The answer must be an exact reproduction of the lines from the start of the records below through the line containing "STRAVA (51, 903)", and nothing more.

_Information given_:
┌──

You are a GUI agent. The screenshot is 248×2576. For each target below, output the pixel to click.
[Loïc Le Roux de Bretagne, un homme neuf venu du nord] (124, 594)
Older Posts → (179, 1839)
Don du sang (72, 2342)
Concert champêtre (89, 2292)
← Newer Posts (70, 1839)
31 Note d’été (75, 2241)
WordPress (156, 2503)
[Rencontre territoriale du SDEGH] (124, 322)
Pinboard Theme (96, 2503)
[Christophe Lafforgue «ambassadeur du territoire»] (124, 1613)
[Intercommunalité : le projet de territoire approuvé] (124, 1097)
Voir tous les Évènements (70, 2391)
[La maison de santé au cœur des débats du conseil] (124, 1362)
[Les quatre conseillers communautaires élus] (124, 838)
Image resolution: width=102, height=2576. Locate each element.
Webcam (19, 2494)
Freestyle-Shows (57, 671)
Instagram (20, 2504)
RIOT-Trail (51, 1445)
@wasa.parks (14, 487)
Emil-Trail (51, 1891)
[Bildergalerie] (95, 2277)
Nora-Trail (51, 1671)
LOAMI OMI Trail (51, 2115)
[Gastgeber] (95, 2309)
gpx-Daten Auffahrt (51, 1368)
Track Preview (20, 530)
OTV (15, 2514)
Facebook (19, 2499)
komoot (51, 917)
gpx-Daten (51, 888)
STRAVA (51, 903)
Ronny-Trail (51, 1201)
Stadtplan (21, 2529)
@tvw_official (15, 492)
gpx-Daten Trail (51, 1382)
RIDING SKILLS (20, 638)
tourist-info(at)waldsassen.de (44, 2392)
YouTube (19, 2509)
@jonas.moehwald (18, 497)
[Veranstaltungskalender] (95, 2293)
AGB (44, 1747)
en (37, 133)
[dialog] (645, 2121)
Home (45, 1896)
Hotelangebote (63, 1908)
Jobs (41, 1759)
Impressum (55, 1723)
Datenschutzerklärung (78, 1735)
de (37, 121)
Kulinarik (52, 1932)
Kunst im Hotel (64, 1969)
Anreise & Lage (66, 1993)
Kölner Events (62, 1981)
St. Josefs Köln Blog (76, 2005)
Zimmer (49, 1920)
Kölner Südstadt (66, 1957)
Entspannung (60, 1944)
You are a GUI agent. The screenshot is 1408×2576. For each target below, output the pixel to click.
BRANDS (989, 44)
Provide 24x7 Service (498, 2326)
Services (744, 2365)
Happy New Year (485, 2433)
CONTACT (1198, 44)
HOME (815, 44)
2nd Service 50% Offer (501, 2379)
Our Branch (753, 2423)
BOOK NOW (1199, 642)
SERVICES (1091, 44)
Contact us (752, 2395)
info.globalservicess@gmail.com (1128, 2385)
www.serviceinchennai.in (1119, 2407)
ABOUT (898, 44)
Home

└──

_Task output_:
You are a GUI agent. The screenshot is 248×2576. For each target below, output the pixel to click.
[Loïc Le Roux de Bretagne, un homme neuf venu du nord] (124, 594)
Older Posts → (179, 1839)
Don du sang (72, 2342)
Concert champêtre (89, 2292)
← Newer Posts (70, 1839)
31 Note d’été (75, 2241)
WordPress (156, 2503)
[Rencontre territoriale du SDEGH] (124, 322)
Pinboard Theme (96, 2503)
[Christophe Lafforgue «ambassadeur du territoire»] (124, 1613)
[Intercommunalité : le projet de territoire approuvé] (124, 1097)
Voir tous les Évènements (70, 2391)
[La maison de santé au cœur des débats du conseil] (124, 1362)
[Les quatre conseillers communautaires élus] (124, 838)
Image resolution: width=102, height=2576. Locate each element.
Webcam (19, 2494)
Freestyle-Shows (57, 671)
Instagram (20, 2504)
RIOT-Trail (51, 1445)
@wasa.parks (14, 487)
Emil-Trail (51, 1891)
[Bildergalerie] (95, 2277)
Nora-Trail (51, 1671)
LOAMI OMI Trail (51, 2115)
[Gastgeber] (95, 2309)
gpx-Daten Auffahrt (51, 1368)
Track Preview (20, 530)
OTV (15, 2514)
Facebook (19, 2499)
komoot (51, 917)
gpx-Daten (51, 888)
STRAVA (51, 903)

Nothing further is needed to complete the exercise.